MICHAEL PISARO - hearing metal 1 (Wandelweiser, 2009) |
Sur ce premier volume, Pisaro s'intéresse avant tout à un énorme gong mesurant près d'un mètre cinquante, nommé "Mikrophonie", qui peut en soi faire penser à une sculpture étant donné sa taille monumentale, plus proche de l'oeuvre d'art que de l'instrument humain. Et qui dit une taille aussi grande pour un instrument à percussion dit également une gamme de possibilités soniques ahurissantes bien sûr. Durant une heure, c'est donc cette gamme de possibilités que Pisaro et Stuart vont explorer à travers trois pièces où se dessinnent trois territoires sonores et trois atmosphères bien distinctes.

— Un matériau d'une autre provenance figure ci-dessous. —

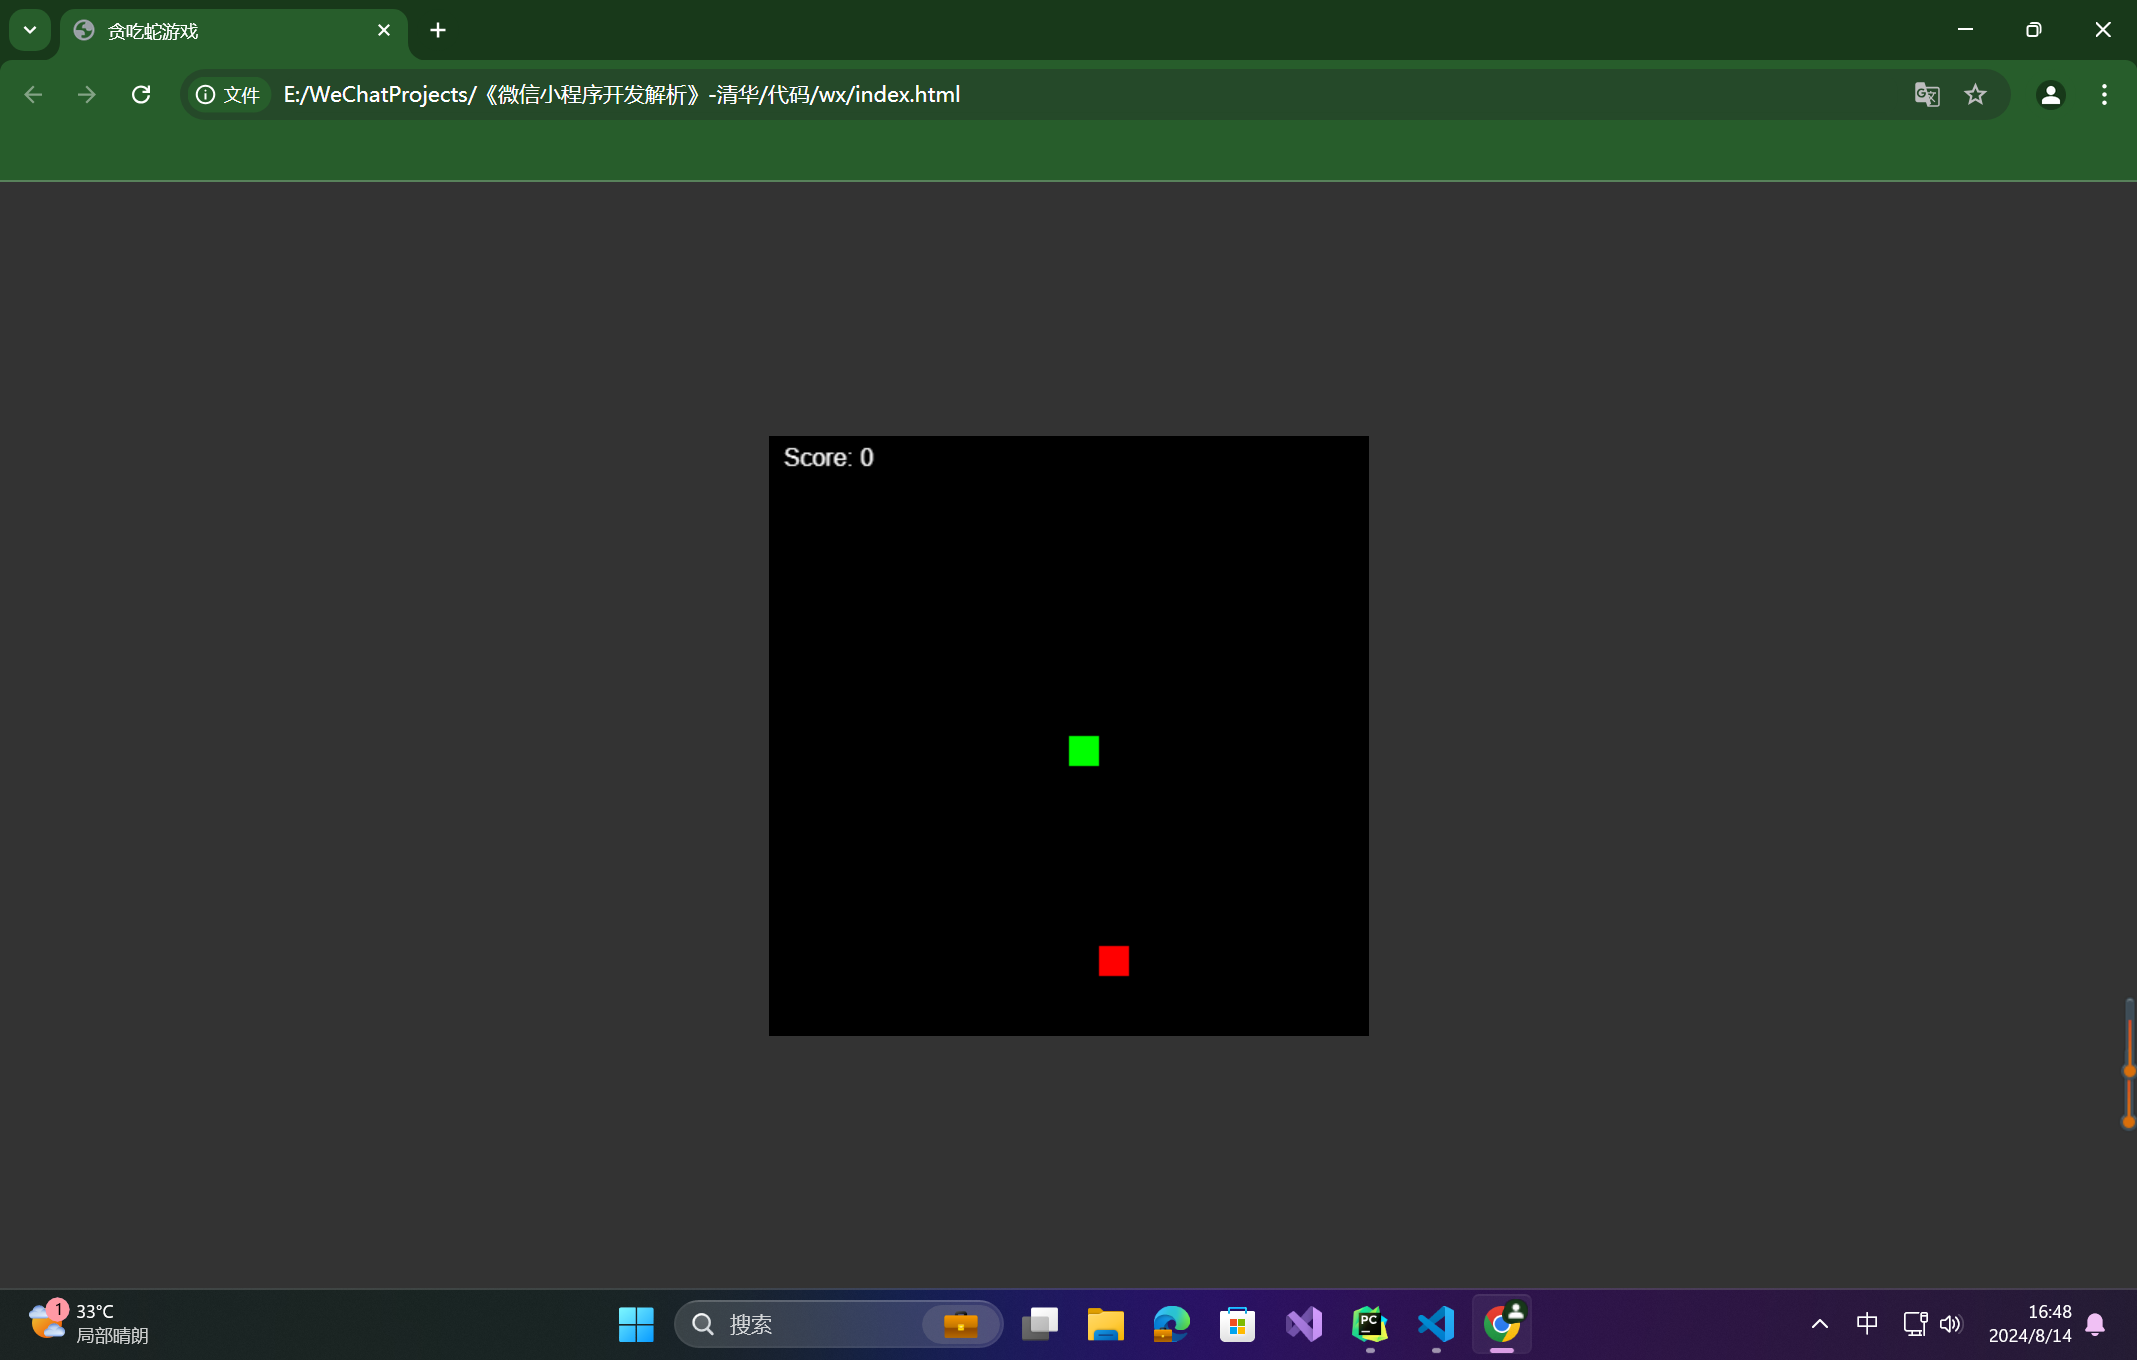This screenshot has height=1360, width=2137.
Task: Open the Google Translate page icon
Action: 1926,94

La première des pièces, intitulée Sleeping Muse, est certainement la plus lumineuse des trois. Stuart frotte le gong avec un archet et développe une large gamme d'harmoniques durant vingt minutes. Il s'agit apparemment d'une mélodie en quatre parties, mais quatre parties tellement étirées que l'on distingue difficilement la mélodie en question. Ce qui marque avant tout, ce sont les longues notes tenues durant plusieurs minutes, toujours identiques mais extrêmement vivantes, des notes qui forment un territoire sonore en constante évolution du fait de la richesse des harmoniques. Puis, sur The Endless Column, Greg Stuart joue le gong de manière percussive et réduite. Le gong est frappé de manière assez régulière sans que ce soit pulsé non plus, il est frappé environ toutes les trente secondes, ce qui laisse du temps aux résonances, ce qui leur laisse le temps de s'enrichir et de disparaître. Cette pièce, beaucoup plus sombre, plus lente, plus dure, ne s'intéresse qu'aux fréquences centrales du gong, des fréquences comme sur toutes les pièces augmentées de sine tones. Il y a un aspect encore plus atemporel, moins mécanique et plus aléatoire, dans le déroulement de ces soixante percussions, mais on reste encore concentré sur la richesse harmonique du gong en question. Et quant à Sculpture for the Blind, la dernière piste et la plus riche de cette suite, mais aussi la plus courte (dix minutes), il s'agit cette fois d'un assemblement de plusieurs enregistrements et de plusieurs sinusoïdes. Huit enregistrements du gong frotté par un archet et trois sinusoïdes se trouvent assemblés, collés, superposés, pour former une sorte de bloc très riche et très dense, un bloc en constante évolution qui ne cesse de dessinner des territoires différents.
Les trois pièces sculptent ainsi chacune trois formes nettement différentes, de par leur couleur, de par leur atmosphère, et de par leur contenu. Pisaro et Stuart dévoilent d'une part une panoplie de possibilités sonores très larges, mais évoluent aussi sur des territoires précis qui ne semblent pas conditionnés par l'instrument. En entremêlant de manière indistincte sinusoïdes et harmoniques, et en composant le déroulement de ces pièces de manière très précise et déterminée, le compositeur Pisaro et le percussionniste Stuart nous amène sur des terrains très personnels, précis, intimes et créatifs. Très bon travail encore.